Problem statement - What do the lines from the top of the data through the line with "Next (263, 1356)" say? Quote them exactly and include both ends.

(Source data)
== == ==
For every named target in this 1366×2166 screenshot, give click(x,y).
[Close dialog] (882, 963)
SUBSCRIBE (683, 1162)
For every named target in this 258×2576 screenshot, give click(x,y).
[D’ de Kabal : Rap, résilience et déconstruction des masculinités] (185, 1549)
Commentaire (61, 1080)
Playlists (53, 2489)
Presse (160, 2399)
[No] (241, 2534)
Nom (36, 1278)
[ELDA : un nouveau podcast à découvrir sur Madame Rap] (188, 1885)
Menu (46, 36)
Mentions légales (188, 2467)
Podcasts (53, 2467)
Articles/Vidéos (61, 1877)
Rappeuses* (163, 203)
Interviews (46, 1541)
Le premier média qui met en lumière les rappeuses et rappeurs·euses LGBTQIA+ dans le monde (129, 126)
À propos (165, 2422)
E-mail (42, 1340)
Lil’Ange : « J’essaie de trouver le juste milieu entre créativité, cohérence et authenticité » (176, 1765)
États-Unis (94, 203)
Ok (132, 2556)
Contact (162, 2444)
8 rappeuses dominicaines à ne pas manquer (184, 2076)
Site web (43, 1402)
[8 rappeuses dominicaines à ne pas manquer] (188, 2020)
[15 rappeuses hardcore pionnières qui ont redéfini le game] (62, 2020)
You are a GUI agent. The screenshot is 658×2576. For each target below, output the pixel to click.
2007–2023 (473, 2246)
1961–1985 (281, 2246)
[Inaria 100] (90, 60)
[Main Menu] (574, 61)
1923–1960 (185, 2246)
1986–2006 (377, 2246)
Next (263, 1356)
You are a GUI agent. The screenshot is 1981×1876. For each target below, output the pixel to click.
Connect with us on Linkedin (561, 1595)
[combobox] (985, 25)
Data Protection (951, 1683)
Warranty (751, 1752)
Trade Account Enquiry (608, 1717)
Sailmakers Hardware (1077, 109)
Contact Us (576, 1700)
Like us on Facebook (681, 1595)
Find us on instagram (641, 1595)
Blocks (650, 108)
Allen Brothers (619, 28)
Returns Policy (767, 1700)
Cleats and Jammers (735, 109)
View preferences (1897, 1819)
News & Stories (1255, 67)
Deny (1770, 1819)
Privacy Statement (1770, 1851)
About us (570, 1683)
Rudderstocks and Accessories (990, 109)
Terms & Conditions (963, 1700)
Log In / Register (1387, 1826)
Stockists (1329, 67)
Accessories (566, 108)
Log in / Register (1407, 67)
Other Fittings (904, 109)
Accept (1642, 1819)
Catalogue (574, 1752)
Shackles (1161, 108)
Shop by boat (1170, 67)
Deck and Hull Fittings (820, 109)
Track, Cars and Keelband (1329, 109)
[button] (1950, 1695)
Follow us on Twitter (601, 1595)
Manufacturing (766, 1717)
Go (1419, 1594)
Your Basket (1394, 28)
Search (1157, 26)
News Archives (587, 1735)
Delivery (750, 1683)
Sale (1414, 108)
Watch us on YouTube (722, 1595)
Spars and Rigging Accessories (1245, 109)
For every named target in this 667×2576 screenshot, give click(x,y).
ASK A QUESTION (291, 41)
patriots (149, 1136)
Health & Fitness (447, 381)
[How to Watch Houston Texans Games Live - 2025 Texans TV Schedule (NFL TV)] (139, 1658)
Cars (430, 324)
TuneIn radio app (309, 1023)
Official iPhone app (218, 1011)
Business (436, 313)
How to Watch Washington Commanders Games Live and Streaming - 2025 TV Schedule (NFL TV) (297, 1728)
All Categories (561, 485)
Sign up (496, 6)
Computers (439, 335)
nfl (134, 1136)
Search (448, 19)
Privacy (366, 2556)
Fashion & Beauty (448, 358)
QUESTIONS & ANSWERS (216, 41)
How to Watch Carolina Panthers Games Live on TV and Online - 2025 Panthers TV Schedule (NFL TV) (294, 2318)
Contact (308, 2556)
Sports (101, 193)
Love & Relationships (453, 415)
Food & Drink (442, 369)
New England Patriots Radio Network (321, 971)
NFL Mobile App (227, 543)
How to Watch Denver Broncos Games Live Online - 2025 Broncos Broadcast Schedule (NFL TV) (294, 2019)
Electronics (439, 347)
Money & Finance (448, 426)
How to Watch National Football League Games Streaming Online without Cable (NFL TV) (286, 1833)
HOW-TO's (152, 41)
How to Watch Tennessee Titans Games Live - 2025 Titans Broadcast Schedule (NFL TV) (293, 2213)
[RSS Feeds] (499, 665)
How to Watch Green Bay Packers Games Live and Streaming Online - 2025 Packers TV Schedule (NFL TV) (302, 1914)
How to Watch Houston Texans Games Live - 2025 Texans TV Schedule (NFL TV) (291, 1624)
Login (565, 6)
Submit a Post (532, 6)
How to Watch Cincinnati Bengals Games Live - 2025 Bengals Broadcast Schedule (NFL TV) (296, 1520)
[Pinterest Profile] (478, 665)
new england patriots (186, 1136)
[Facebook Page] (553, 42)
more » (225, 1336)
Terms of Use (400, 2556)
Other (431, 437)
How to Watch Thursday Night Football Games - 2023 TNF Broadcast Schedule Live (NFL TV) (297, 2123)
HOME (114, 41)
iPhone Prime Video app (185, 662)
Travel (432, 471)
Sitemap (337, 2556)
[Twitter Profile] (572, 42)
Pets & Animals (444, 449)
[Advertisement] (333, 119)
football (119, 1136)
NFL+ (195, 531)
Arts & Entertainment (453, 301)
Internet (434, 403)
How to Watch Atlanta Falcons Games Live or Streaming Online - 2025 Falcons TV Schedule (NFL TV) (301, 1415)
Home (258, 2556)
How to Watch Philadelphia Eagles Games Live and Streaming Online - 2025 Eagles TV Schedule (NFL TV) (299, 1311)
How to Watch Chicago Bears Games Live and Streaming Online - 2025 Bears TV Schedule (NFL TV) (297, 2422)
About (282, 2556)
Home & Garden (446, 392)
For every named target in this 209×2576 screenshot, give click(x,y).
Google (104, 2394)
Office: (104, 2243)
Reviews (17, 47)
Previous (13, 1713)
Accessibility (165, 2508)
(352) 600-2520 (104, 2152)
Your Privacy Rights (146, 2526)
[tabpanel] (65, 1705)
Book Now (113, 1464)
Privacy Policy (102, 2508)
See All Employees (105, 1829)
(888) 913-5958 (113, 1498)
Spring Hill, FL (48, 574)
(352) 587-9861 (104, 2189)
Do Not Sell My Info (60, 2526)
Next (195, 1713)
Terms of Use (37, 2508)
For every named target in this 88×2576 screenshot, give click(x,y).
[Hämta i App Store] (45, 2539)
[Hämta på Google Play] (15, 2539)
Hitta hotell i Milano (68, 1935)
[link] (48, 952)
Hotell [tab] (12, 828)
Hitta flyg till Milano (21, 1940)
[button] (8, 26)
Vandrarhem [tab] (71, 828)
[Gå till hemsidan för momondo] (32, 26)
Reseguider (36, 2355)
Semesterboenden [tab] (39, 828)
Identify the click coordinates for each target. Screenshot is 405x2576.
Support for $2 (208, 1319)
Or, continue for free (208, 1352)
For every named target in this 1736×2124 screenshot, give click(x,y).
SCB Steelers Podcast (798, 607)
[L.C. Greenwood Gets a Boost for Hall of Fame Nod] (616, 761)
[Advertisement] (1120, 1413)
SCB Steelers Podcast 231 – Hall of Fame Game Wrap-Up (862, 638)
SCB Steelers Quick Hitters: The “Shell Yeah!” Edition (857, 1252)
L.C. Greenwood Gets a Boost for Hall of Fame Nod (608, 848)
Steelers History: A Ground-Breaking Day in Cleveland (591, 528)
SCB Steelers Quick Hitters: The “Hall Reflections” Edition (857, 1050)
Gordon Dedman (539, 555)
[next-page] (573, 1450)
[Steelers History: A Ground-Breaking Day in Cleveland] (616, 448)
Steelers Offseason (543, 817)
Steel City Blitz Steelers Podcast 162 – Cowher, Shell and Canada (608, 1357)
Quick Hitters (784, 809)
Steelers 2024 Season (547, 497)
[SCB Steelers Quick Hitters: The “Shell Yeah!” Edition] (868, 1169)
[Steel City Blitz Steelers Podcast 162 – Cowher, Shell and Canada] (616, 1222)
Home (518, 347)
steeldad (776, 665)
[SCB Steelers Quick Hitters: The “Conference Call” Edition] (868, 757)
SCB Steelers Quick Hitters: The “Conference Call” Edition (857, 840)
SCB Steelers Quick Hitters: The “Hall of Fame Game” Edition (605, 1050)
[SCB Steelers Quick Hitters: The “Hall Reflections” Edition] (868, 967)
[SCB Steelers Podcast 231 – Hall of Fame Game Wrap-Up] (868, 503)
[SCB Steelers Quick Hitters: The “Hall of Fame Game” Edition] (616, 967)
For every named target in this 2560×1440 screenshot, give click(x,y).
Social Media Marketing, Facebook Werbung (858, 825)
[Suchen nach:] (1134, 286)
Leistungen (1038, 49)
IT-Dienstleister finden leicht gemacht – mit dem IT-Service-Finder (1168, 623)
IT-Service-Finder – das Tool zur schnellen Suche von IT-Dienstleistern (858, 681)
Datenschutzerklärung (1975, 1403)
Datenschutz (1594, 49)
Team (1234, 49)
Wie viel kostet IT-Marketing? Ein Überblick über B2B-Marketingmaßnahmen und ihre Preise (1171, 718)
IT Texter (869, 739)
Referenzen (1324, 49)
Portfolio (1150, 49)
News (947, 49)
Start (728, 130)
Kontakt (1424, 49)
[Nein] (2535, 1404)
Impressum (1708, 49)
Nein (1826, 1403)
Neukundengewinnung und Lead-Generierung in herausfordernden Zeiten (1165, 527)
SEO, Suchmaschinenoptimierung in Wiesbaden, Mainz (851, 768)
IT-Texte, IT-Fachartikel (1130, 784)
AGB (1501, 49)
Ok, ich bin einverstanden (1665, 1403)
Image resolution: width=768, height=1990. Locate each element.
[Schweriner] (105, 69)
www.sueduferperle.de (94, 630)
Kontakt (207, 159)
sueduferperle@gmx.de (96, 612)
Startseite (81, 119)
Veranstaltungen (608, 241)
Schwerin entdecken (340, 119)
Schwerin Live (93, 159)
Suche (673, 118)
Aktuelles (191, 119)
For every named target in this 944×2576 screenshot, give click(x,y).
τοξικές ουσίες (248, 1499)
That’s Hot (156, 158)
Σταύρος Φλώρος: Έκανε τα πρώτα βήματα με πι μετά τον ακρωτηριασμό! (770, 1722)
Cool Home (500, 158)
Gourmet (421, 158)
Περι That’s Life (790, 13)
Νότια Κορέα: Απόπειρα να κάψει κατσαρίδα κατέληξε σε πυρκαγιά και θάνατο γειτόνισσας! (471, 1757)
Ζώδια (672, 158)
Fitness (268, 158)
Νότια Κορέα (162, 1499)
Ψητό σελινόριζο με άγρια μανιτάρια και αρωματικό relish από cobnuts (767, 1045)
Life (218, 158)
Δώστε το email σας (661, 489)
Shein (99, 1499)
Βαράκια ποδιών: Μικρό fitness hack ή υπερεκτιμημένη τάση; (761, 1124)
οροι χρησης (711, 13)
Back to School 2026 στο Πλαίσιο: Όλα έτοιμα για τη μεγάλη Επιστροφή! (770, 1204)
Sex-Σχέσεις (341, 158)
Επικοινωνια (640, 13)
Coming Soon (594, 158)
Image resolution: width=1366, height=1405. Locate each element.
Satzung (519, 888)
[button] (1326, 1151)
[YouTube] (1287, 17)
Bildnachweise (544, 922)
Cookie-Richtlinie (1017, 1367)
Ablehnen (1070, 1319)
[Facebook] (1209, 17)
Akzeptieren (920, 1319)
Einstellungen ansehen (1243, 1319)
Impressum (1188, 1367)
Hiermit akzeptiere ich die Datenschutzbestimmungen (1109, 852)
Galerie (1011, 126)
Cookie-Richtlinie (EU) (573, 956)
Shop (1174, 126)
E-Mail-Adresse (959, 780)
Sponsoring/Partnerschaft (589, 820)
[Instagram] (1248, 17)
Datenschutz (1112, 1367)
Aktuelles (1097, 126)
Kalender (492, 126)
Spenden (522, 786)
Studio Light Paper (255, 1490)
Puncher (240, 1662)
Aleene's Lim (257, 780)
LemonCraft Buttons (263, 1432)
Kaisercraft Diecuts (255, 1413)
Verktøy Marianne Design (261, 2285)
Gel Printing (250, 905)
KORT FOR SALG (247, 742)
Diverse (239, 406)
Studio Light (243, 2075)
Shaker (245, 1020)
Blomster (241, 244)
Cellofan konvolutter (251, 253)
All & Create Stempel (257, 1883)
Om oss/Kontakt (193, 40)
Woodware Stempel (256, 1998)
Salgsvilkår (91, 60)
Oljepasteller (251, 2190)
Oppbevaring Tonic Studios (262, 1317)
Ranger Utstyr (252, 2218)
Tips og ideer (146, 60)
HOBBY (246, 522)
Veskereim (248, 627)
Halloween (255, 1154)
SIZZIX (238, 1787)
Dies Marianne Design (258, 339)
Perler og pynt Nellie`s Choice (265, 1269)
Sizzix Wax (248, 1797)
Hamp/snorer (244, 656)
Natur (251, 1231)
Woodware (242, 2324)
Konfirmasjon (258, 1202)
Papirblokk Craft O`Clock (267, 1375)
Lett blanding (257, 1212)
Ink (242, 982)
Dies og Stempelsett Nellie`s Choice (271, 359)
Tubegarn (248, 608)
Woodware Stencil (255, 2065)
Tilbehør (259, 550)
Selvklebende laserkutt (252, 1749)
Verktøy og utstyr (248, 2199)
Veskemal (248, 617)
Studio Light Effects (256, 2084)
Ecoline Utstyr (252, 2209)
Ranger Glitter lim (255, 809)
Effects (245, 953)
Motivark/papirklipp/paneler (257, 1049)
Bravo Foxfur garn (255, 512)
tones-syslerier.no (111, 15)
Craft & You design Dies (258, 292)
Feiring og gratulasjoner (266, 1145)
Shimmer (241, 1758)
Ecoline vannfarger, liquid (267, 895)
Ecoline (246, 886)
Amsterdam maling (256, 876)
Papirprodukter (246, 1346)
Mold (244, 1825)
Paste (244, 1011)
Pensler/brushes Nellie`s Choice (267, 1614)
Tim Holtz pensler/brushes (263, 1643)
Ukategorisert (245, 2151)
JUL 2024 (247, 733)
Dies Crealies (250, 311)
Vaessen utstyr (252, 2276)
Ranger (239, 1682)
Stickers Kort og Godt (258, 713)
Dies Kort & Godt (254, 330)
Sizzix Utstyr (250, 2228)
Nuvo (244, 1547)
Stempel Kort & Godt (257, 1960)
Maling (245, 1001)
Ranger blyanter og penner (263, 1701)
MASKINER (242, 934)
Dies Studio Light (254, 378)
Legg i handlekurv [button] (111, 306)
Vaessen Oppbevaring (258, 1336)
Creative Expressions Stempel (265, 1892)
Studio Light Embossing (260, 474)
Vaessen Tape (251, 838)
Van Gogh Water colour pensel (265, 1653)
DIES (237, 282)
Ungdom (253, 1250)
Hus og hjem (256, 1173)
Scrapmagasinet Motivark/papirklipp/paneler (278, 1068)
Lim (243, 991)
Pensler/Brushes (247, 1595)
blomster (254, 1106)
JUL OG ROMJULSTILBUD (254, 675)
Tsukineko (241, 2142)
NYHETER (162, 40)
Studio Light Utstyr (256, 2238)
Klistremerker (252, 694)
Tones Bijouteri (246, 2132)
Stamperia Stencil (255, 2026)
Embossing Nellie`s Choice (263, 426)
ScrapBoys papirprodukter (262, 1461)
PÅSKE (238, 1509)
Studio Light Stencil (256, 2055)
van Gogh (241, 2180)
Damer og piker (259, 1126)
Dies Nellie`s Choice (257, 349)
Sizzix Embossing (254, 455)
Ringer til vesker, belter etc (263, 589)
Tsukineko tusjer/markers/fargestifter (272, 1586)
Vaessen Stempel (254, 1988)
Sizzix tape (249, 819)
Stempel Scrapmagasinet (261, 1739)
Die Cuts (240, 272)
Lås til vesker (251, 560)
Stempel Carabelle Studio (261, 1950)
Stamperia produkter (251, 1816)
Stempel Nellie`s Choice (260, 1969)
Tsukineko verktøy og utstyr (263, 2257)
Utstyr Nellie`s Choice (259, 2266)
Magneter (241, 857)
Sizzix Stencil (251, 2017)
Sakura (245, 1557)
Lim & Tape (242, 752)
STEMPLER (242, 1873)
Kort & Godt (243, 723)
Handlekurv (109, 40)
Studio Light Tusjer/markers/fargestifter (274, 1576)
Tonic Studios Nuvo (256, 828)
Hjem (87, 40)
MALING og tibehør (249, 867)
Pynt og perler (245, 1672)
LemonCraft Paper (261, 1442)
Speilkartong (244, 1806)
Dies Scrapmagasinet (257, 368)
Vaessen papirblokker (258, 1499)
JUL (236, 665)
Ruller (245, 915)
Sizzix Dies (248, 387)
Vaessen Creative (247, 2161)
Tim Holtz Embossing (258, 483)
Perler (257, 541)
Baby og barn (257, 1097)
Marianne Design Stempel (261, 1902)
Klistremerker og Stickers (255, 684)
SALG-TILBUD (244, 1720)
== == ==
Written reply -
For every named target in this 1366×2166 screenshot, give click(x,y).
[Close dialog] (882, 963)
SUBSCRIBE (683, 1162)
For every named target in this 258×2576 screenshot, give click(x,y).
[D’ de Kabal : Rap, résilience et déconstruction des masculinités] (185, 1549)
Commentaire (61, 1080)
Playlists (53, 2489)
Presse (160, 2399)
[No] (241, 2534)
Nom (36, 1278)
[ELDA : un nouveau podcast à découvrir sur Madame Rap] (188, 1885)
Menu (46, 36)
Mentions légales (188, 2467)
Podcasts (53, 2467)
Articles/Vidéos (61, 1877)
Rappeuses* (163, 203)
Interviews (46, 1541)
Le premier média qui met en lumière les rappeuses et rappeurs·euses LGBTQIA+ dans le monde (129, 126)
À propos (165, 2422)
E-mail (42, 1340)
Lil’Ange : « J’essaie de trouver le juste milieu entre créativité, cohérence et authenticité » (176, 1765)
États-Unis (94, 203)
Ok (132, 2556)
Contact (162, 2444)
8 rappeuses dominicaines à ne pas manquer (184, 2076)
Site web (43, 1402)
[8 rappeuses dominicaines à ne pas manquer] (188, 2020)
[15 rappeuses hardcore pionnières qui ont redéfini le game] (62, 2020)
You are a GUI agent. The screenshot is 658×2576. For each target below, output the pixel to click.
2007–2023 (473, 2246)
1961–1985 (281, 2246)
[Inaria 100] (90, 60)
[Main Menu] (574, 61)
1923–1960 (185, 2246)
1986–2006 (377, 2246)
Next (263, 1356)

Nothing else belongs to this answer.